# Written task:
Copy the records below word for word, from the line containing "Click the High row in legend table" up to and including the line containing "Action: pos(726,709)". Leave the pictures out of your copy.

# Record excerpts:
>> Start

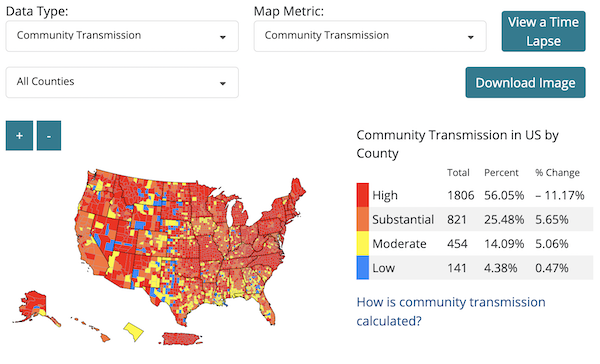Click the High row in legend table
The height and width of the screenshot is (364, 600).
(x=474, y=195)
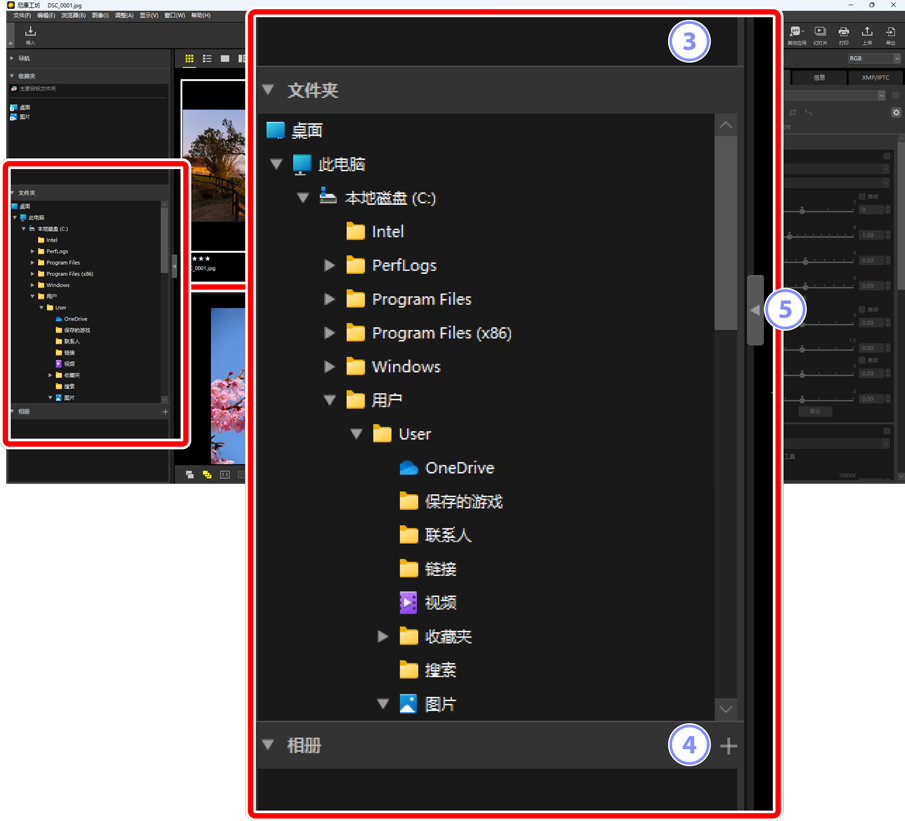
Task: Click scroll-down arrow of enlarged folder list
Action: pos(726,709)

>> End
>> Start

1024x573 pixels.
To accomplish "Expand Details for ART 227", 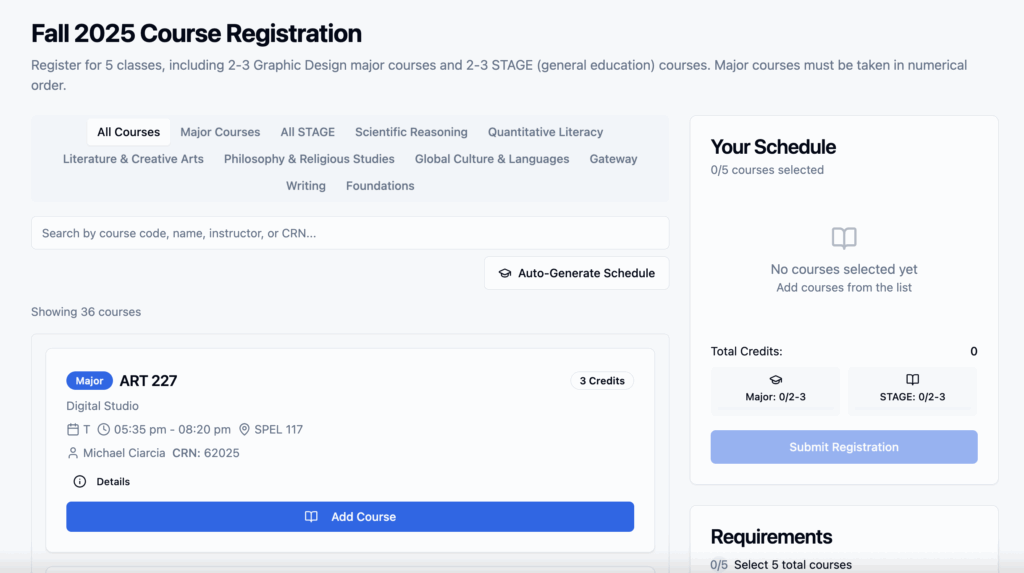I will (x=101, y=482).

>> End

# Full answer:
Click the High row in legend table
The height and width of the screenshot is (364, 600).
(x=474, y=195)
Task: Click scroll-down arrow of enlarged folder list
Action: pos(726,709)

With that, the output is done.